**Task requirements:** List every line of the data below as a numbered list, dropping any blank lines.

──────── Records shown

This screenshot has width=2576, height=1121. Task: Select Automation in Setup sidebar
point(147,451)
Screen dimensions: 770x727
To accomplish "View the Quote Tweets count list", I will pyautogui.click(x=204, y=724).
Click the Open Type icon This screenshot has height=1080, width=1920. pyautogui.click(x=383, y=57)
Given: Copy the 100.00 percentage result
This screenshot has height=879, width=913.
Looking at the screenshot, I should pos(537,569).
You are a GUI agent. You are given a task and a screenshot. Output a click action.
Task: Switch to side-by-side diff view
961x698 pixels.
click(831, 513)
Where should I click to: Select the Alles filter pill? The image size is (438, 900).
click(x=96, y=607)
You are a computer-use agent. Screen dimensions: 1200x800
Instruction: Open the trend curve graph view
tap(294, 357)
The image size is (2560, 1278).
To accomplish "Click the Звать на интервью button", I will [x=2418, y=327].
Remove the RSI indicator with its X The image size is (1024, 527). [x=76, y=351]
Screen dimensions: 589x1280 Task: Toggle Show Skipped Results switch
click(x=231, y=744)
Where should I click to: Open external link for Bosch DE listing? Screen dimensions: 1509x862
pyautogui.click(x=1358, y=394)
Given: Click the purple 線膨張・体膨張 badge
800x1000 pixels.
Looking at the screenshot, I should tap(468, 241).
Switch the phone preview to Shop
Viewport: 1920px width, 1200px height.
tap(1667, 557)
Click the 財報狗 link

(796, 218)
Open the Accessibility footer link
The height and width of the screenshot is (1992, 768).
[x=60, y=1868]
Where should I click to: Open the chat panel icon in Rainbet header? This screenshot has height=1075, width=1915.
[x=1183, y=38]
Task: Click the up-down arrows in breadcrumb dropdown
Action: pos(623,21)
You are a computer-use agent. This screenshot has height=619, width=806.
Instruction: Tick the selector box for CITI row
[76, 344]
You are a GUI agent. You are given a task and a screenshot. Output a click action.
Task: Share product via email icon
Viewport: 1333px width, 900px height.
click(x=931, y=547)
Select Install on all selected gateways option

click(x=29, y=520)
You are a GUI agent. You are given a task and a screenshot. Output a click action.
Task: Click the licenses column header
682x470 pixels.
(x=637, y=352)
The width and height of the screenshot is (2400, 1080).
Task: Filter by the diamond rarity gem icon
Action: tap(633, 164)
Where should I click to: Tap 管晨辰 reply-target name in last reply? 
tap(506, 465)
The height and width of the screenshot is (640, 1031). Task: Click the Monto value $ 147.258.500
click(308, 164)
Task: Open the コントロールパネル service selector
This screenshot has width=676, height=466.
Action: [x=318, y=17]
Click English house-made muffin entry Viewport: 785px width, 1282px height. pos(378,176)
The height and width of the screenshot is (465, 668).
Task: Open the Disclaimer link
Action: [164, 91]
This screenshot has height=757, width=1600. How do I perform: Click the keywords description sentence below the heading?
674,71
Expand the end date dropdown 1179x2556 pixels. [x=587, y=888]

────────────────

**Task answer:**
1. This screenshot has width=2576, height=1121. Task: Select Automation in Setup sidebar
2. point(147,451)
3. Screen dimensions: 770x727
4. To accomplish "View the Quote Tweets count list", I will pyautogui.click(x=204, y=724).
5. Click the Open Type icon This screenshot has height=1080, width=1920. pyautogui.click(x=383, y=57)
6. Given: Copy the 100.00 percentage result
7. This screenshot has height=879, width=913.
8. Looking at the screenshot, I should pos(537,569).
9. You are a GUI agent. You are given a task and a screenshot. Output a click action.
10. Task: Switch to side-by-side diff view
11. 961x698 pixels.
12. click(831, 513)
13. Where should I click to: Select the Alles filter pill? The image size is (438, 900).
14. click(x=96, y=607)
15. You are a computer-use agent. Screen dimensions: 1200x800
16. Instruction: Open the trend curve graph view
17. tap(294, 357)
18. The image size is (2560, 1278).
19. To accomplish "Click the Звать на интервью button", I will [x=2418, y=327].
20. Remove the RSI indicator with its X The image size is (1024, 527). [x=76, y=351]
21. Screen dimensions: 589x1280 Task: Toggle Show Skipped Results switch
22. click(x=231, y=744)
23. Where should I click to: Open external link for Bosch DE listing? Screen dimensions: 1509x862
24. pyautogui.click(x=1358, y=394)
25. Given: Click the purple 線膨張・体膨張 badge
26. 800x1000 pixels.
27. Looking at the screenshot, I should tap(468, 241).
28. Switch the phone preview to Shop
29. Viewport: 1920px width, 1200px height.
30. tap(1667, 557)
31. Click the 財報狗 link
32. (796, 218)
33. Open the Accessibility footer link
34. The height and width of the screenshot is (1992, 768).
35. [x=60, y=1868]
36. Where should I click to: Open the chat panel icon in Rainbet header? This screenshot has height=1075, width=1915.
37. [x=1183, y=38]
38. Task: Click the up-down arrows in breadcrumb dropdown
39. Action: pos(623,21)
40. You are a computer-use agent. This screenshot has height=619, width=806.
41. Instruction: Tick the selector box for CITI row
42. [76, 344]
43. You are a GUI agent. You are given a task and a screenshot. Output a click action.
44. Task: Share product via email icon
45. Viewport: 1333px width, 900px height.
46. click(x=931, y=547)
47. Select Install on all selected gateways option
48. click(x=29, y=520)
49. You are a GUI agent. You are given a task and a screenshot. Output a click action.
50. Task: Click the licenses column header
51. 682x470 pixels.
52. (x=637, y=352)
53. The width and height of the screenshot is (2400, 1080).
54. Task: Filter by the diamond rarity gem icon
55. Action: tap(633, 164)
56. Where should I click to: Tap 管晨辰 reply-target name in last reply? 
57. tap(506, 465)
58. The height and width of the screenshot is (640, 1031). Task: Click the Monto value $ 147.258.500
59. click(308, 164)
60. Task: Open the コントロールパネル service selector
61. This screenshot has width=676, height=466.
62. Action: [x=318, y=17]
63. Click English house-made muffin entry Viewport: 785px width, 1282px height. pos(378,176)
64. The height and width of the screenshot is (465, 668).
65. Task: Open the Disclaimer link
66. Action: [164, 91]
67. This screenshot has height=757, width=1600. How do I perform: Click the keywords description sentence below the heading?
68. 674,71
69. Expand the end date dropdown 1179x2556 pixels. [x=587, y=888]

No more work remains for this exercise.